With the rise of mobile phones, mobile applications track users’ locations and movement. Location information enables many useful services such as receiving driving directions and knowing where your kids are. And this information is also collected by marketers to improve profiling. This poses a threat to location privacy, as illustrated by iPhone and Android controversies.
Increasingly, consumer devices are capable of being connected online. Smart entertainment systems can monitor what users watch, smart meters can hand over information that can be used to discover what you watch, when you do your laundry and how much, what time you leave and come home, and more such behaviours.
Somatic surveillance is the increasingly invasive technological monitoring of and intervention into body functions. Within this type of tracking regime, bodies are recast as nodes on vast information networks, enabling corporeal control through remote network commands, automated responses, or self-management practices. Insurance companies are very, very interested.
↑ Regulation
The GDPR only addresses privacy concerns related to data processing by the private sector and not by individual EU member states. With the internet being a global network (driven by established interests), laws regarding for example, digital fingerprinting by law enforcement and intelligence agencies, may develop completely differently from one country to another regardless of raised concerns at the EU level as to the compatibility of such activities with human rights standards.
Social media shift the boundaries of what counts as private and public space, creating anxieties about the very visible and seemingly permanent nature of social media activity. Given the long history of disproportionate surveillance among marginalised people and activists by law enforcement through practices such as profiling, infiltration and other covert policing tactics, the question is what is new and different about social media that may risk aggravating these inequalities. With not enough understandable information about how monitoring tools are used by the police, we cannot effectively assess the risks of discriminatory practices and targeting of minorities.
Social media can produce evidence in some cases, but data mining fails to capture the complexity of human relationships, and can sometimes distort the interpretations. It is important to make sure that social media data is not misused or misinterpreted in the pursuit of justice.
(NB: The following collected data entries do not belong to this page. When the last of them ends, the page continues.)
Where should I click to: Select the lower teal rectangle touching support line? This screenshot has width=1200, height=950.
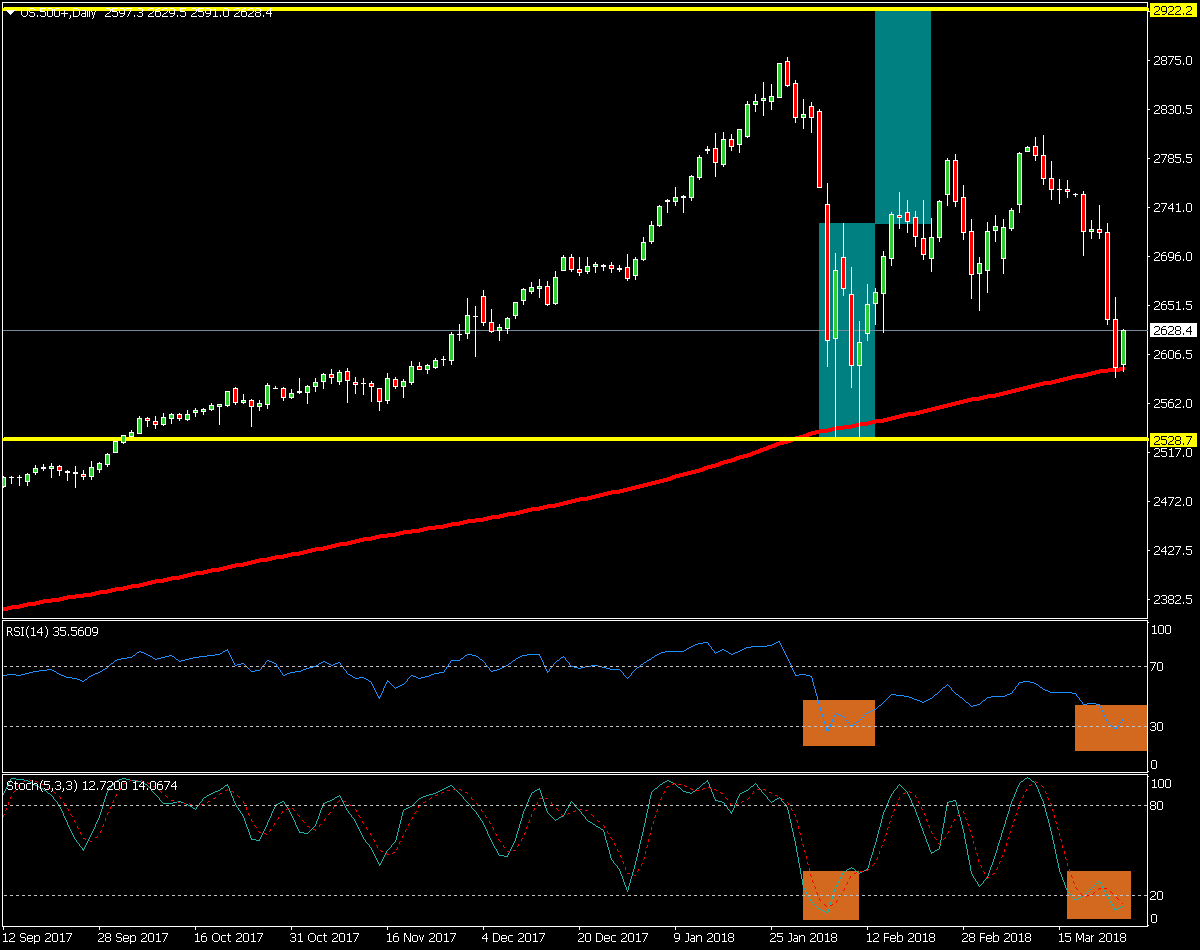846,330
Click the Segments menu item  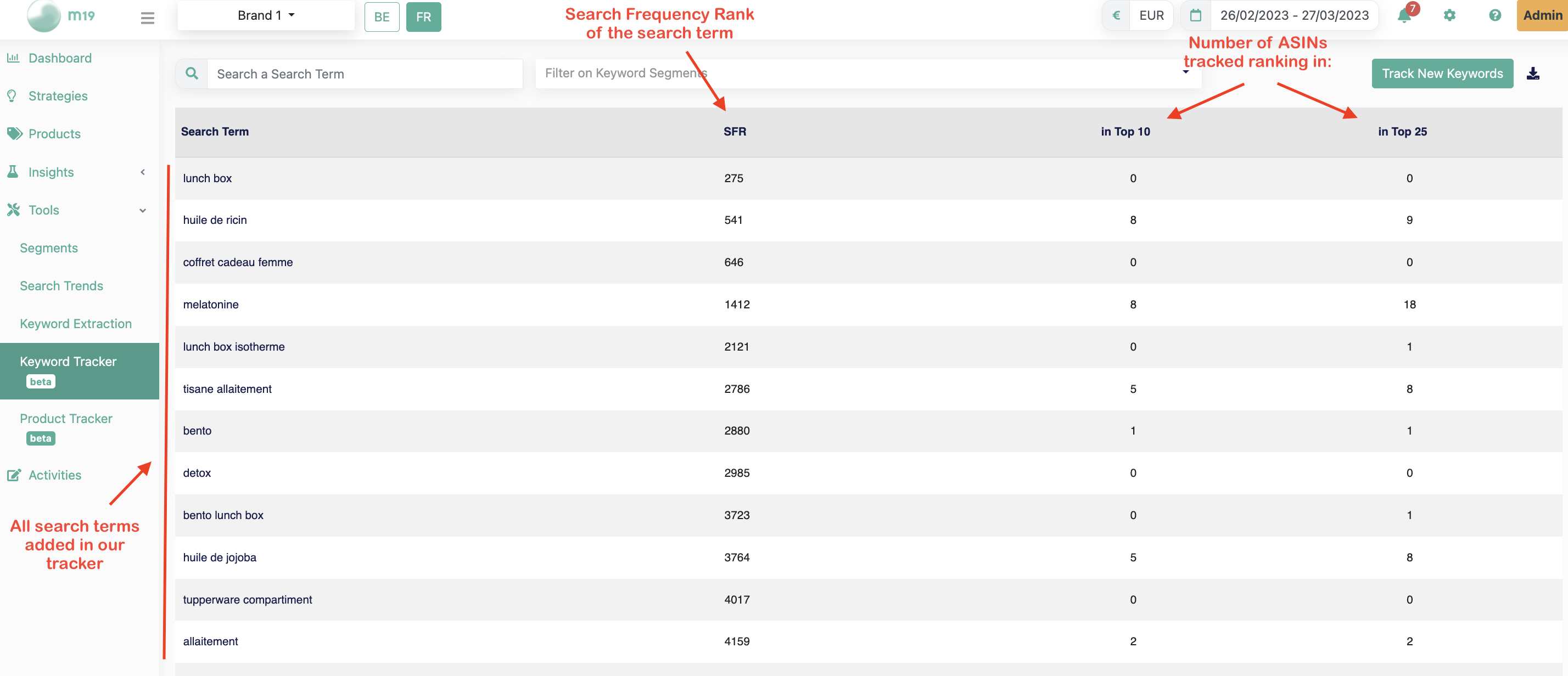click(49, 246)
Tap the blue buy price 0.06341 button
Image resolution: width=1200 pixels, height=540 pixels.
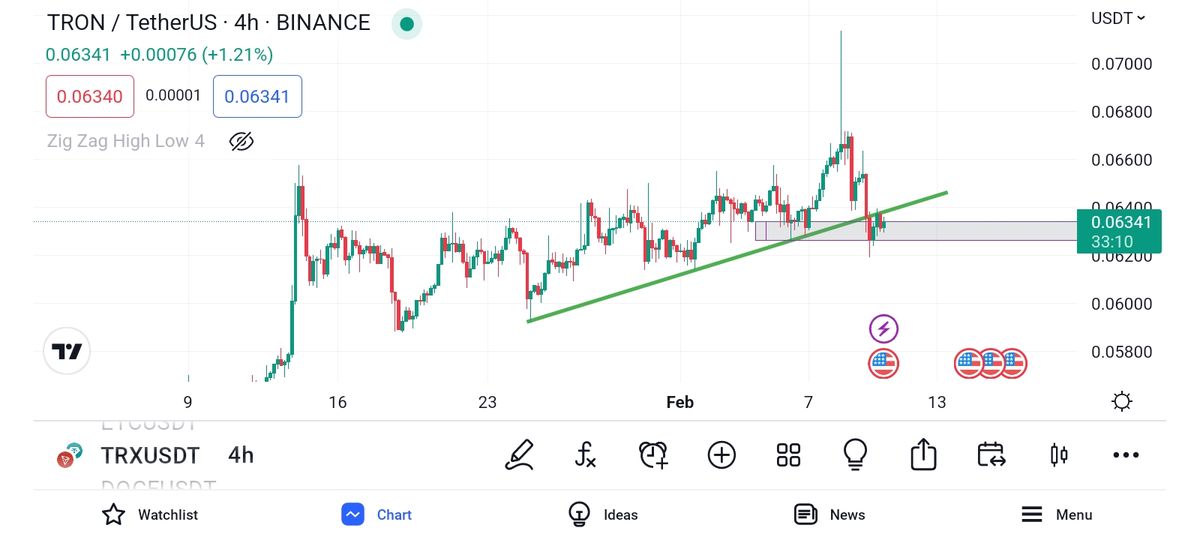tap(257, 97)
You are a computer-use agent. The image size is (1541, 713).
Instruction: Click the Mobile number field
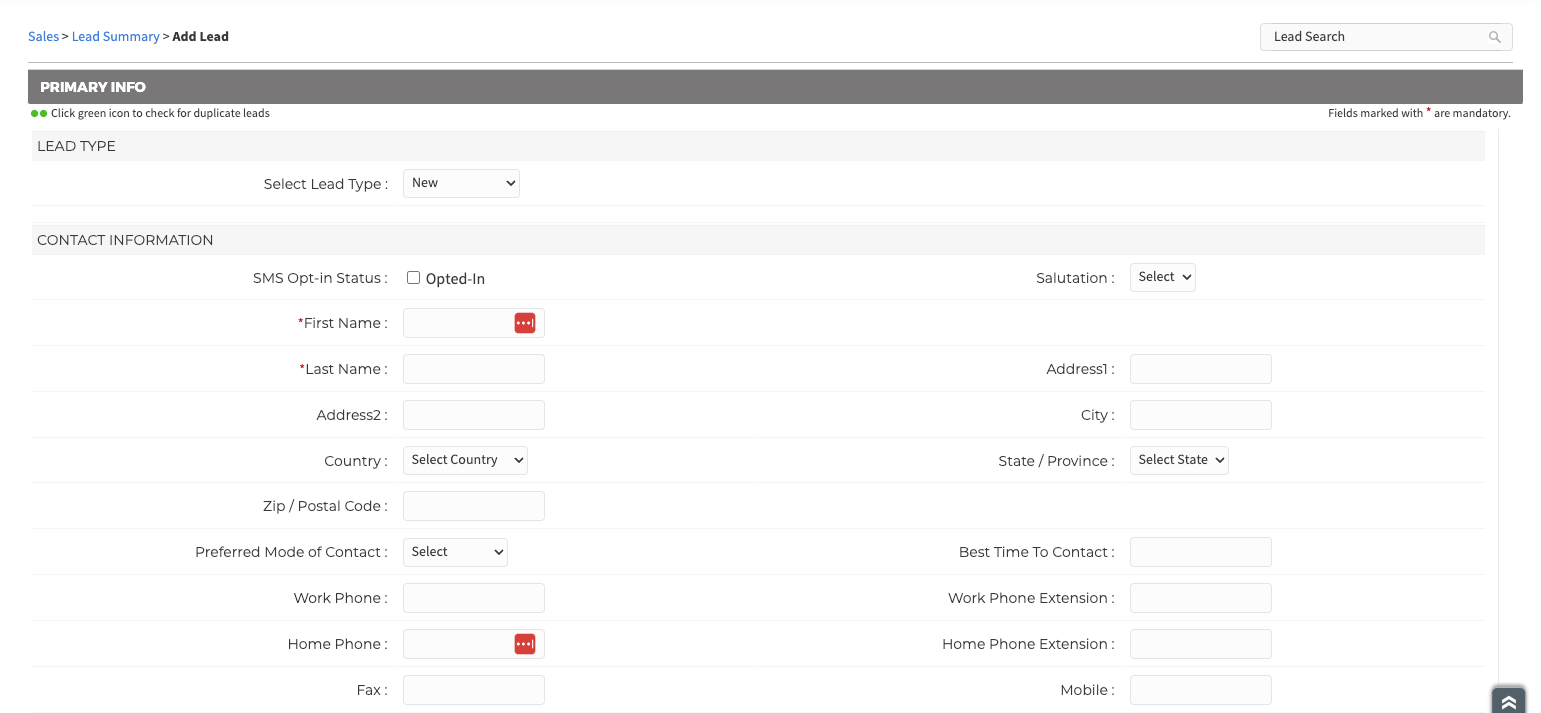click(x=1200, y=690)
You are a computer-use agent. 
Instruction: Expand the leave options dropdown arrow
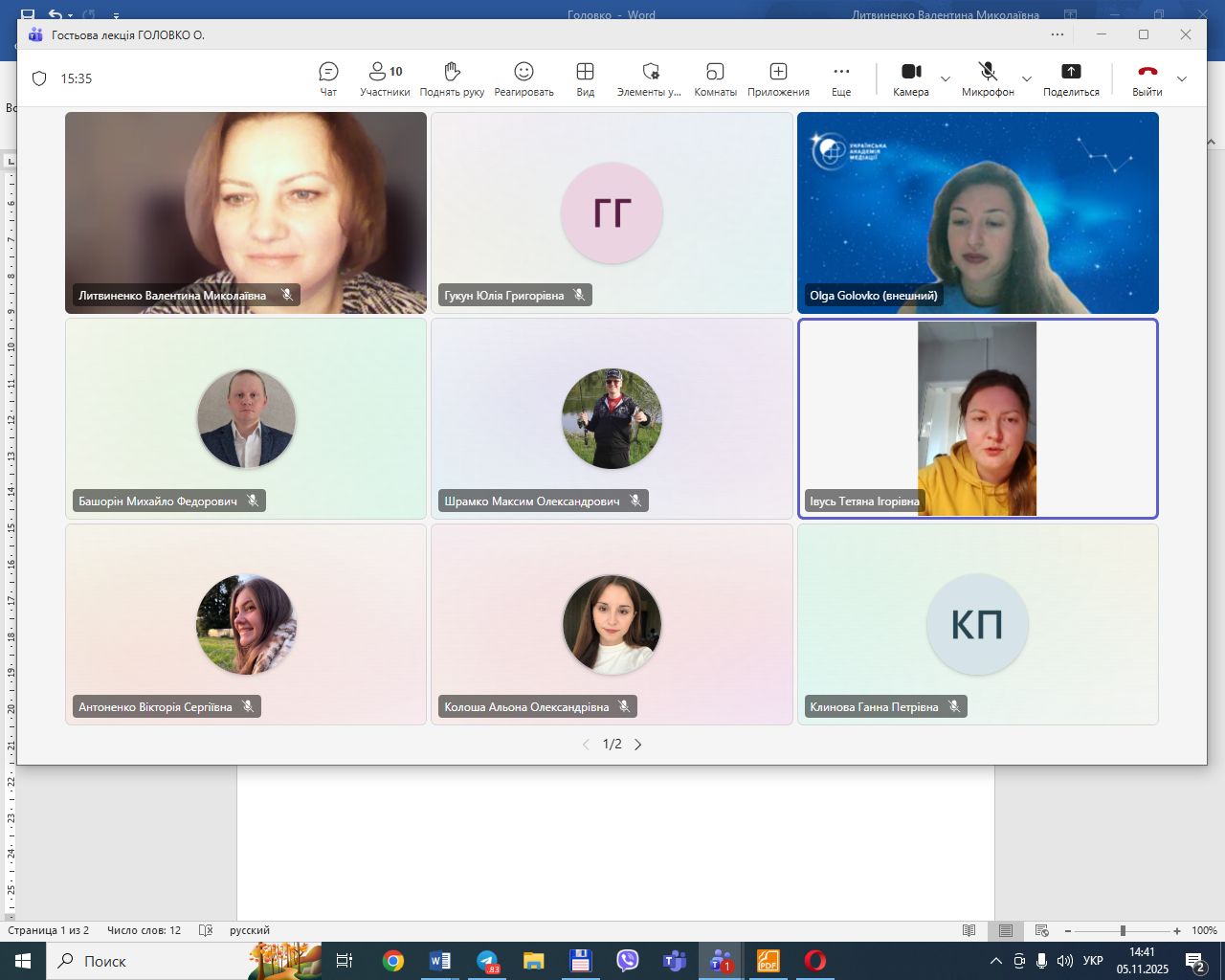(x=1182, y=78)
Both Evanna Hu (Responsible Data Concerns with Open Source Intelligence, Evanna Hu, November 2016) and Millie Graham Wood (Social media intelligence, the wayward child of open source intelligence, Millie Graham Wood, December 2016) made a case by stating that social media do not easily fit into either the category of public or private and argue that it is instead a pseudo-private space, where there is an expectation of privacy from the state. Millie Graham Wood, Legal Officer at Privacy International, proposes making a distinction between Open Source Intelligence (OSINT) and Social Media Intelligence (SOCMINT).
OSINT is intelligence collected from publicly available sources, including the internet, newspapers, radio, television, government reports and professional and academic literature. SOCMINT can be defined as “the analytical exploitation of information available on social media networks”.
Data is increasingly a focus of technology competition (Big data: Bringing competition policy to the digital era, OECD, November 2016). And academics and some policy-makers, especially in Europe, are considering whether big internet companies like Google and Facebook might use their data resources as a barrier to new entrants and innovation. Who controls what data could be the next worldwide regulatory focus because monopolies could threaten privacy.
The EU’s ePrivacy regulation extends the GDPR, focusing specifically on cookies and other tracking technologies. It’s set to go into effect as early as 2023 and promises to be even more stringent than the GDPR regarding protecting internet user privacy.